++++ Supplied data ++++

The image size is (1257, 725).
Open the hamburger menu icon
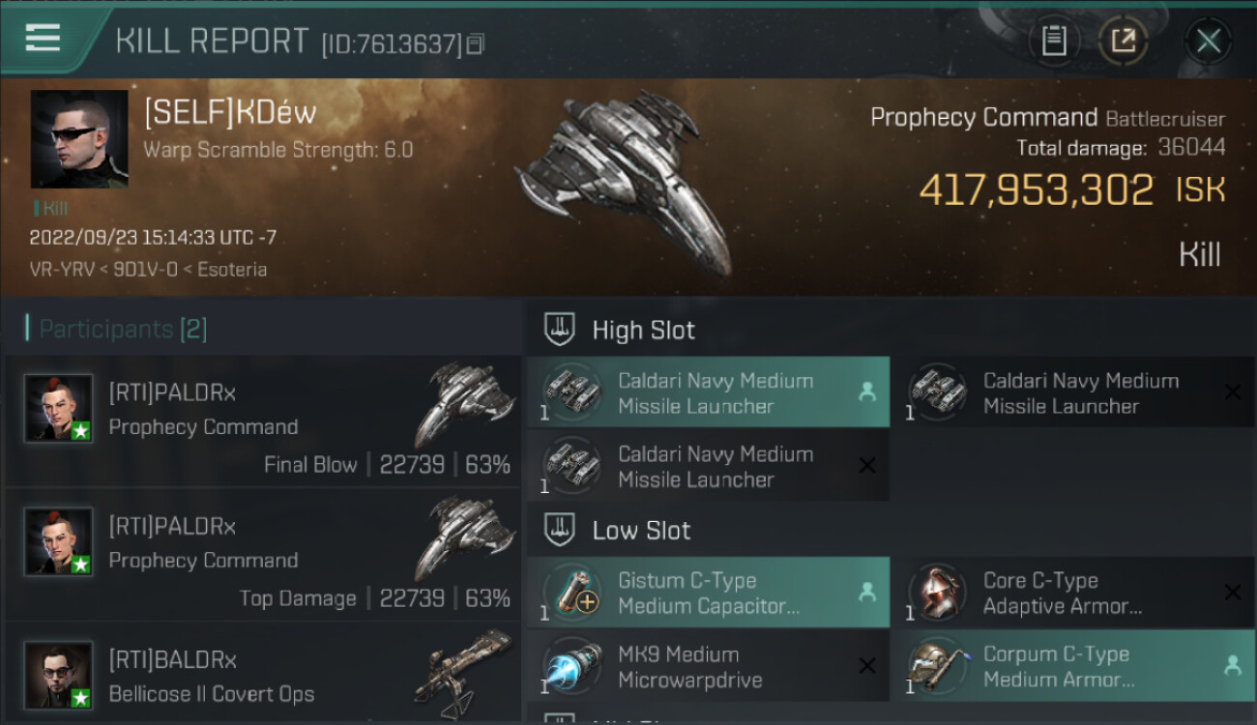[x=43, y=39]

++++
++++ Supplied data ++++

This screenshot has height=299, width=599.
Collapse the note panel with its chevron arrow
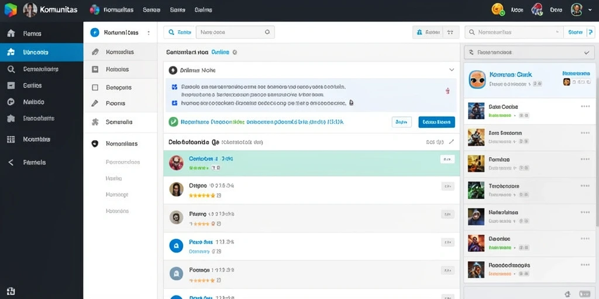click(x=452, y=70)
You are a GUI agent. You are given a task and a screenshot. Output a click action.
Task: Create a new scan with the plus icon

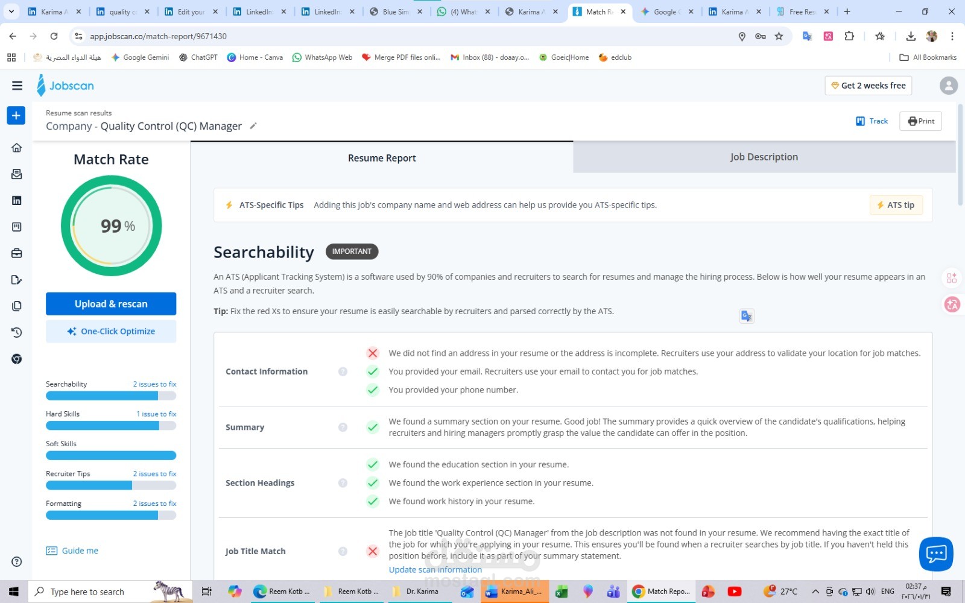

++++

» **Task directions**
Format the records between the lines holding "The image size is (1257, 725)." and "[x=43, y=39]", inclusive, as a CSV with the two columns request and answer. Give one row per record, put each field in quotes with its line breaks changed to spaces, and omit the pictures.

» **Task output**
request,answer
"The image size is (1257, 725). Open the hamburger menu icon","[x=43, y=39]"